--- PROVIDED RECORDS ---

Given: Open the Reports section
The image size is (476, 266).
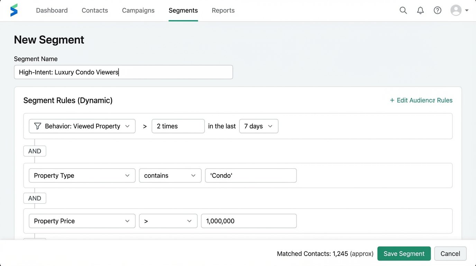Looking at the screenshot, I should click(x=223, y=10).
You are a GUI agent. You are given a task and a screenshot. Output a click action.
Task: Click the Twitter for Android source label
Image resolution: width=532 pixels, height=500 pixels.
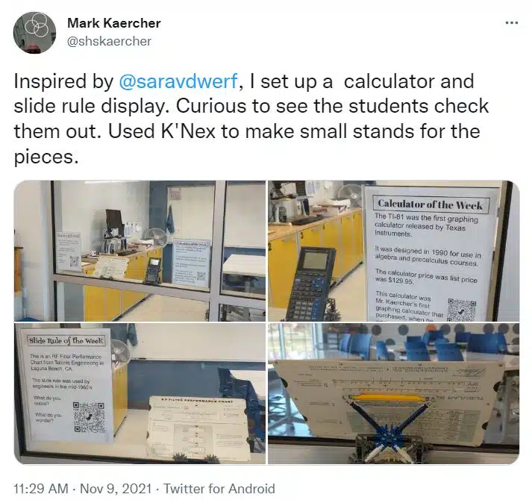click(219, 489)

---

■ **EXERCISE DIRECTIONS**
Convert the lines above into a Markdown table with columns "Row" and "Line", skipping blank lines. Leave the pictures out.

■ **ANSWER TO THE EXERCISE**
| Row | Line |
|---|---|
| 1 | Given: Open the Reports section |
| 2 | The image size is (476, 266). |
| 3 | Looking at the screenshot, I should click(x=223, y=10). |
| 4 | You are a GUI agent. You are given a task and a screenshot. Output a click action. |
| 5 | Task: Click the Twitter for Android source label |
| 6 | Image resolution: width=532 pixels, height=500 pixels. |
| 7 | click(219, 489) |